There is much to love about this city. But one of its greatest virtues is stunning architecture.
Most prevalent in harbourside districts such as Eira & Katajanokka is ‘Jugendstil’ – the Finnish national version of the late 19th century romantic movement. Heavier in form than Art Nouveau, it is also informed by German architecture of the time. Influences from Finnish castles & nature are clear to be seen. It would be impossible to walk the streets without gazing upwards. Buildings are richly embellished with glorious detail – animals, mythical figures, floral designs and stylised nameplates. An afternoon spent wandering the streets around Eira close to the waterfront, left me needing a chiropractor for all the upward gazing! There is so much design detail to be found at every turn; carvings on doors, corbels, decorative lintels… hours of wonder in exploration.

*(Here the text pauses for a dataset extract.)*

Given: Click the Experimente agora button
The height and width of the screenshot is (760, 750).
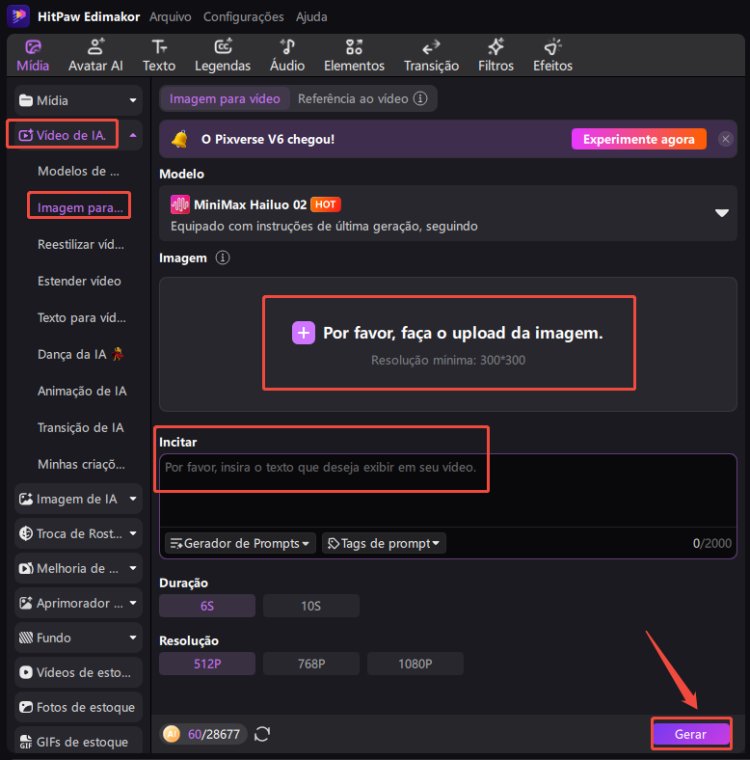Looking at the screenshot, I should (638, 140).
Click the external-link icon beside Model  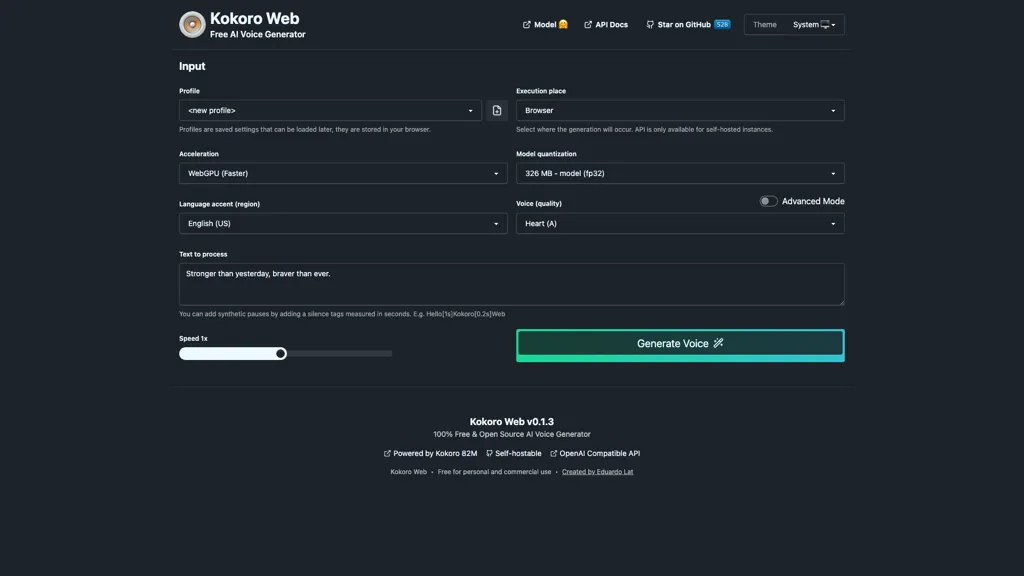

In contrast are the beautiful Neoclassical buildings of the centre of the city. Around the Senate square can be seen stunning examples of this style which echoes a time when the city was annexed in 1809 as part of the Russian empire and it was deemed that it should reflect such imperial standards in its central buildings. The clean, elegant lines of the imposing Cathedral are picture perfect against a clear blue winter’s sky. Floating high on steps above the square, the cathedral of St Nicholas is the epitome of the simple beauty of neoclassical architecture. Stunning copper domes embellished with gold stars and crosses are complimented by statues of the 12 apostles upon the gables. It would have been a landmark for the city in its day – visible from miles around.
In the district of Katajanokka, close to the old warehouses and docks, you can also find the imposing gilded domes of Uspenski Cathedral, built in 1868. The most western Orthodox cathedral to be found, it is evidence of the massive influence of the Russians over Finnish history. An imposing red-brick facade gives way to an ornate interior where 4 granite columns support the vaults. On the day that I went to explore this austere place of worship, early spring sunshine flooded the ornately frescoed cupola and all about the grass on the hill where it stands, bluebells shone vibrant against the green. By night, a full moon shone down to highlight its position above the sentinels of warehouses along the harbour.
Possibly the most formidable piece of architecture in the city belongs to the Central Railway station on Rautatientori – the railway square. Designed by Eliel Saarinen and inaugurated in 1919, it is a fine example of the move from National Romanticism toward Functionalism. It is a monumental building of pink granite, flanked by lamp-bearing giants. Inside can be found soaring halls with beautiful deco plasterwork and lights. It is a building that would draw crowds regardless of its purpose.